ASM: Did you always want to be a writer?

SM: Yes.

ASM: How did you get started and what made you want to write?

SM: I honestly don’t know, because I’m not kidding when I say I always wanted to be a writer.  I don’t remember a time when I wasn’t writing.

ASM: Are you a ‘fan’ of a specific genre, like science fiction or horror? What attracts you the most about this genre?

SM: The second part of this question assumes that I would say I was a fan of only one genre, and that’s not true.  I’m a fan of many genres, and they all have their wonderful ways of reflecting humanity.  They all say different things about who we were.  That’s wonderful.  I think everyone should be a fan of multiple genres.

ASM: What made you want to have two different, good twin/evil twin, author personas?

SM: Marketing.

ASM: Why Mira Grant? Does the name have any significance?

SM: Because we were able to get the .com.  The name does have significance, yes.

ASM: What other works does Seanan McGuire/Mira Grant have coming up?

SM: Mira Grant has Parasite coming up in October, and the sequel will be following next year.  Seanan’s next book will be Half-Off Ragnarok, the third InCryptid book, which will be out in March of 2014.  Sparrow Hill Road, a stand-alone in the same universe, will be coming out in May of 2014.

ASM: What do you enjoy most about being an author?

SM: Getting to introduce other people to my imaginary friends!

ASM: Your most recent book is Chimes of Midnight, can you tell us a bit about it and what the book means for Toby’s universe?

SM: Chimes at Midnight is the seventh October Daye book; a lot of things I set up all the way back in book one are finally coming to fruition.  Which is important to remember, I think, because sadly, this is the point at which it is no longer really possible to just pick up the new book and start reading, without having read anything that came before.  You really need some foundations in the universe to understand what’s going on, and why it matters.
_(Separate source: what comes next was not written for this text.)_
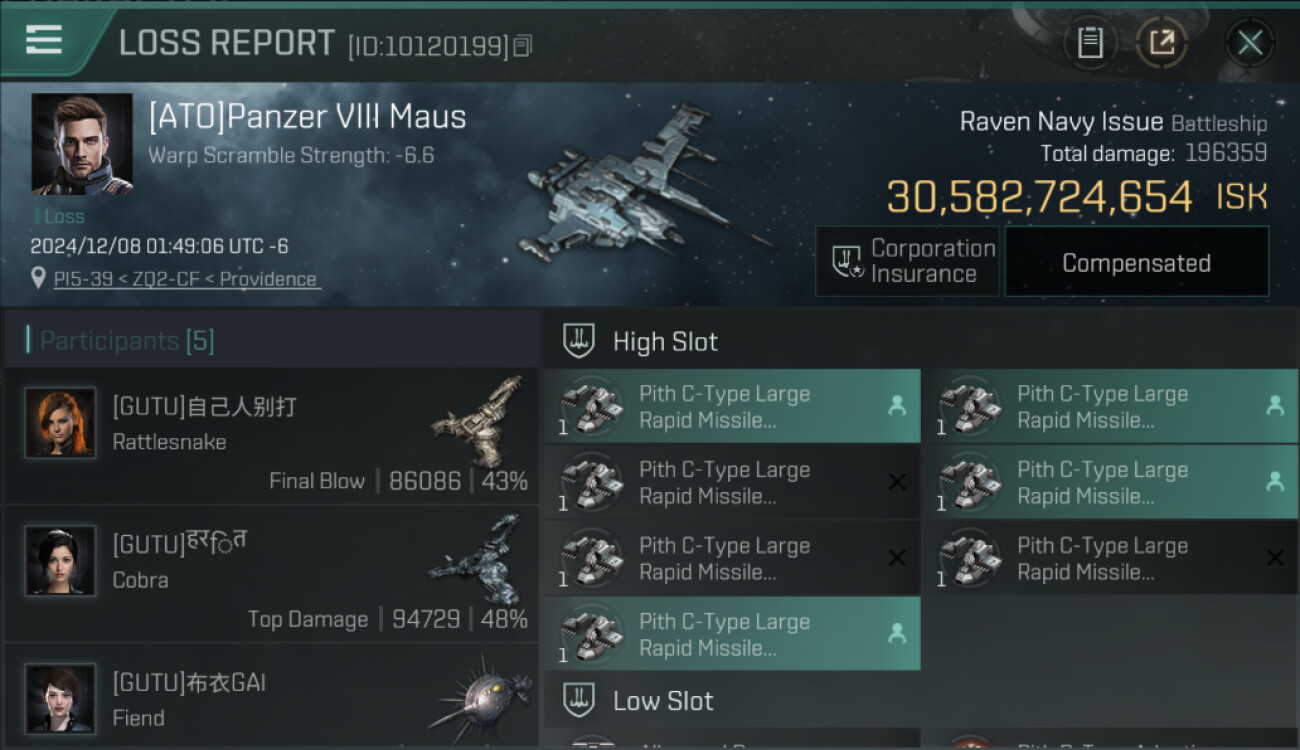Click the Corporation Insurance button
Image resolution: width=1300 pixels, height=750 pixels.
(907, 261)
ASM: What made you want to write an urban fantasy series?

SM: I…I don’t know.  I just did it.

ASM: Can you tell us a little bit about your upcoming Mira Grant book, Parasite?

SM: Parasite is about the lengths we’ll go to for our health, and the lies we’ll believe–the lies we’ll tell ourselves–in the process.
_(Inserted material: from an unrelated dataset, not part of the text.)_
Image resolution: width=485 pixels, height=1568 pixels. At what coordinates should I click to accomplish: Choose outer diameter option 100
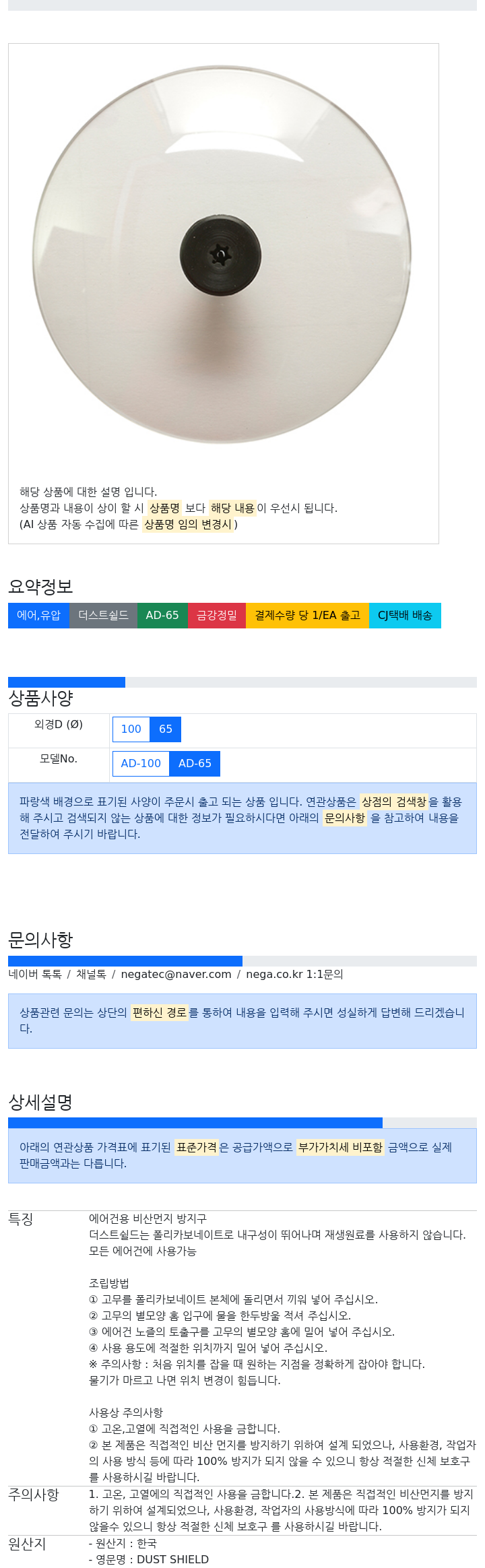[x=131, y=729]
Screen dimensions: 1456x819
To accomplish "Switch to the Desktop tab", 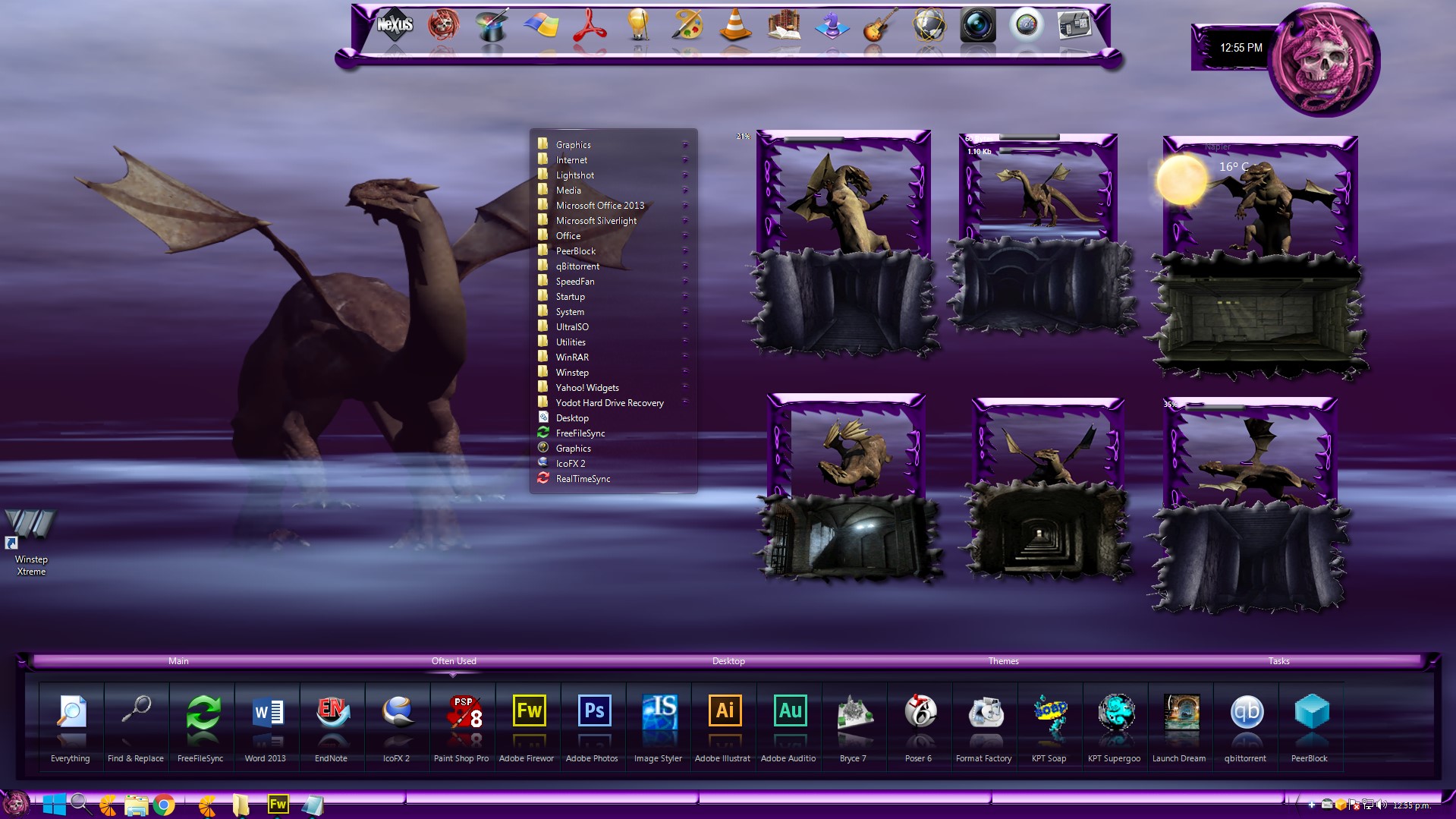I will [728, 661].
ASM: How would you pitch the book? Horror? Medical thriller?

SM: Biomedical thriller.

ASM: Out of all the books you’ve written, do you have a favourite?

SM: Yes!

ASM: If you could be a protagonist in one of your own books, would you be Georgia, Velma or Toby? Why?

SM: Oh dear sweet Great Pumpkin, none of them.  Their lives are all way too violent and scary.  If I absolutely had to become one of my own characters, I’d have to go with Sarah (from McGuire’s InCryptid universe).  She’s telepathic and mathematical and no one can see her if she doesn’t want them to.

ASM: What advice would you give to writers who are serious about their craft any want to become authors?

SM: Allow yourself to suck.  Don’t talk about writing: write.  Write as much as you can, and read as much as you can, and remember that nothing is one-size-fits-all; no piece of advice is going to be 100% suited to everyone who encounters it.  Except for the sucking part.  You have to let yourself suck, or you’ll never be able to improve.